If websites don’t open through VPN, that’s also understandable. Some resources block access at the IP address level of VPN servers. What to do: before opening banking apps and marketplaces, you need to actually disconnect the VPN, not just minimize the app. Otherwise, the tunnel continues running in the background.

VPN Fees in Russia in 2026

Theoretically, VPN could cost you a fortune

Beyond technical restrictions, an economic lever is being discussed. In March 2026, at meetings between the Ministry of Digital Development and telecom operators, a proposal was made to introduce fees for international VPN traffic: approximately 150 rubles per gigabyte over the limit. A limited launch was discussed in the context of autumn 2026.
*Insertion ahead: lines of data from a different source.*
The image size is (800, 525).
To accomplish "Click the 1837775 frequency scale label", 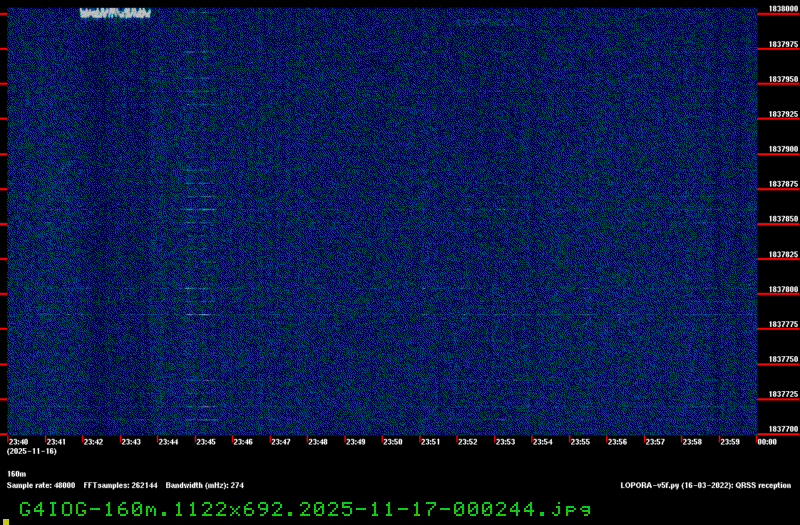I will [782, 324].
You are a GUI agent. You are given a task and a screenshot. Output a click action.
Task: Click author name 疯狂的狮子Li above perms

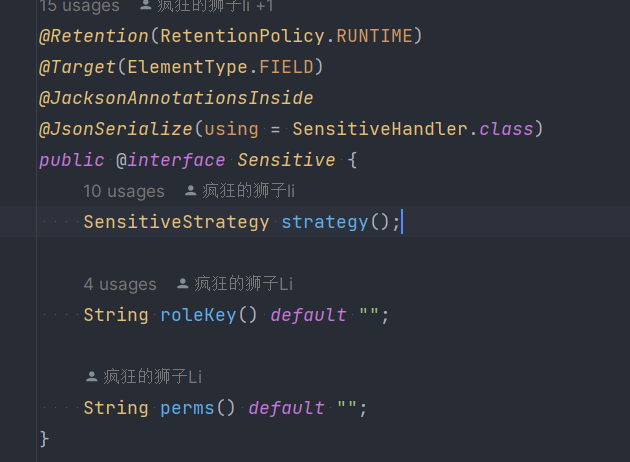click(152, 376)
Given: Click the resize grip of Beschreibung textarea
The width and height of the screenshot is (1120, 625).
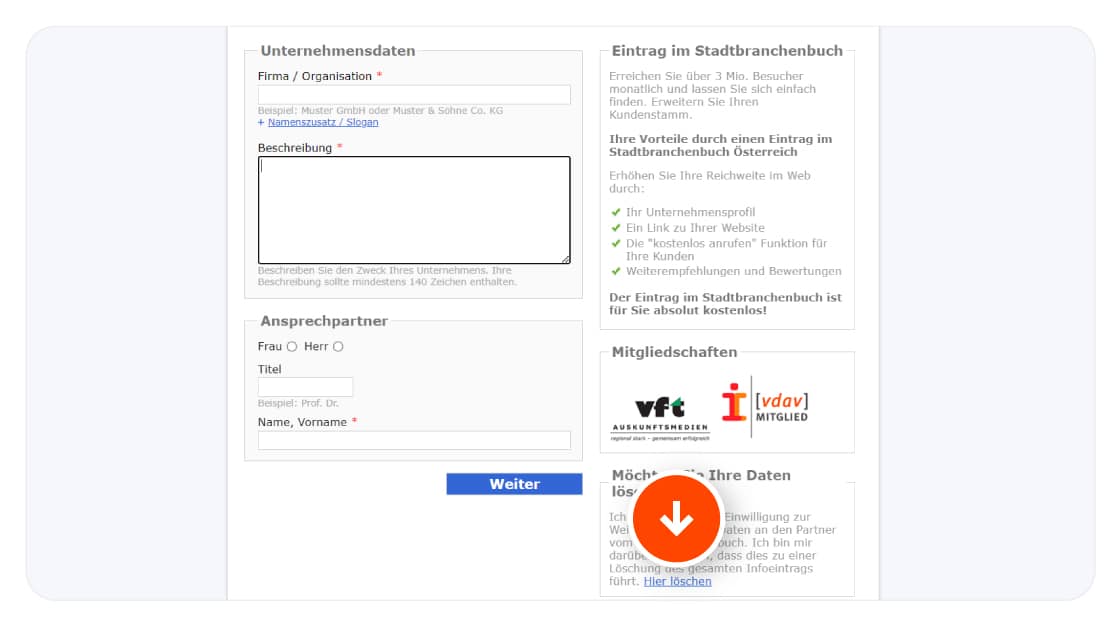Looking at the screenshot, I should [x=566, y=259].
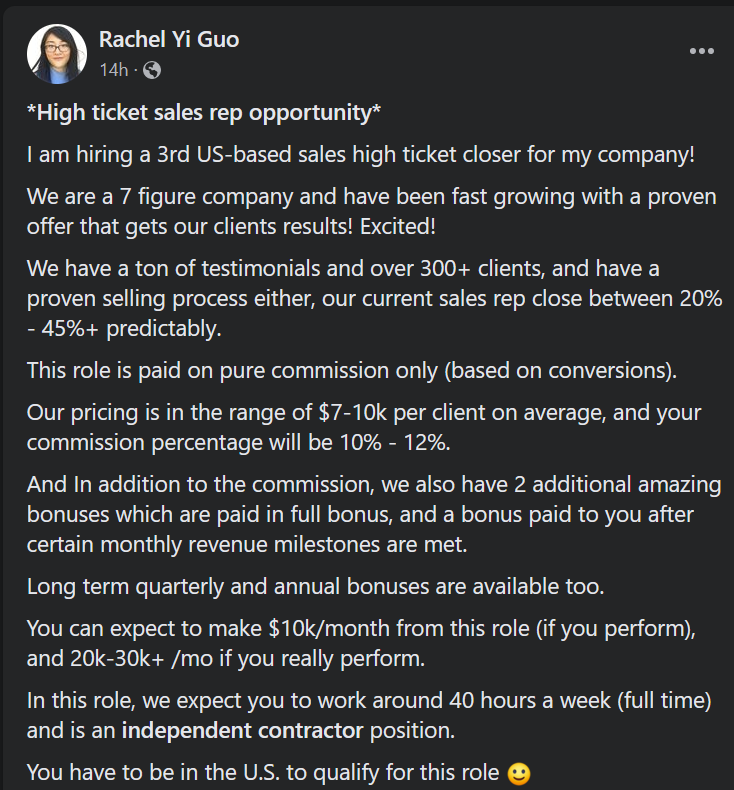The width and height of the screenshot is (734, 790).
Task: Click the "work around 40 hours a week" sentence
Action: (370, 701)
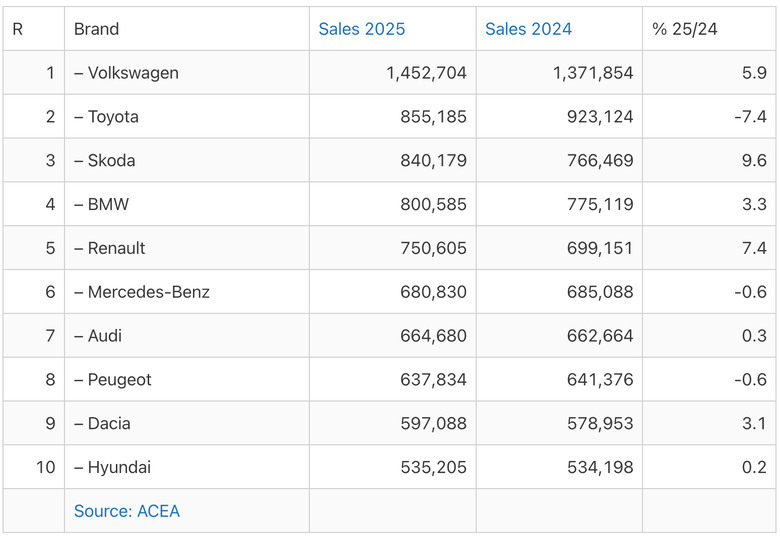The height and width of the screenshot is (536, 780).
Task: Click Skoda's 2025 sales figure 840,179
Action: (x=433, y=160)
VPN traffic fees are not law, but an initiative at the level of discussions with operators.

VPN fees in Russia in this format would mean: you can use it, but it’s expensive. It’s not a ban, but an economic barrier. How much you’ll have to pay for VPN traffic — we’ve already calculated, and the numbers turned out to be alarming. Important nuance: at the time of publication, no official decision to introduce fees has been made. This is still an initiative at the discussion level, not a law. But the trend is obvious: VPN drawbacks in Russia are becoming more significant every month — both technical and potentially financial.

Is It Legal to Use VPN in Russia

The most important question, and the answer is clear. Using VPN in Russia by individuals is not formally prohibited. As of March 2026, not a single case of an ordinary user being fined for using VPN has been recorded.

Legal picture for 2026:

  • using VPN is legal;
  • corporate VPN for work tasks is fully legal — Roskomnadzor has confirmed this separately;
  • fines for VPN in Russia for individuals have not been introduced and are not being discussed in the State Duma as an immediate agenda item;
  • you can’t be jailed for VPN: no such provisions exist in Russian law.

Liability for VPN today is not a criminal or administrative matter. It’s about infrastructure restrictions: services are blocked, apps are removed from stores, protocols are cut at the operator level. The danger of VPN in Russia right now is not legal but practical: it may stop working or create inconveniences with Russian services.

Using VPN in Russia is legal. There are no fines.

Is VPN dangerous by itself? Only if we’re talking about questionable free services: a CSIRO study showed that 38% of free VPNs for Android contain malware. This is a real threat — and not from the government, but from the developers of such apps themselves.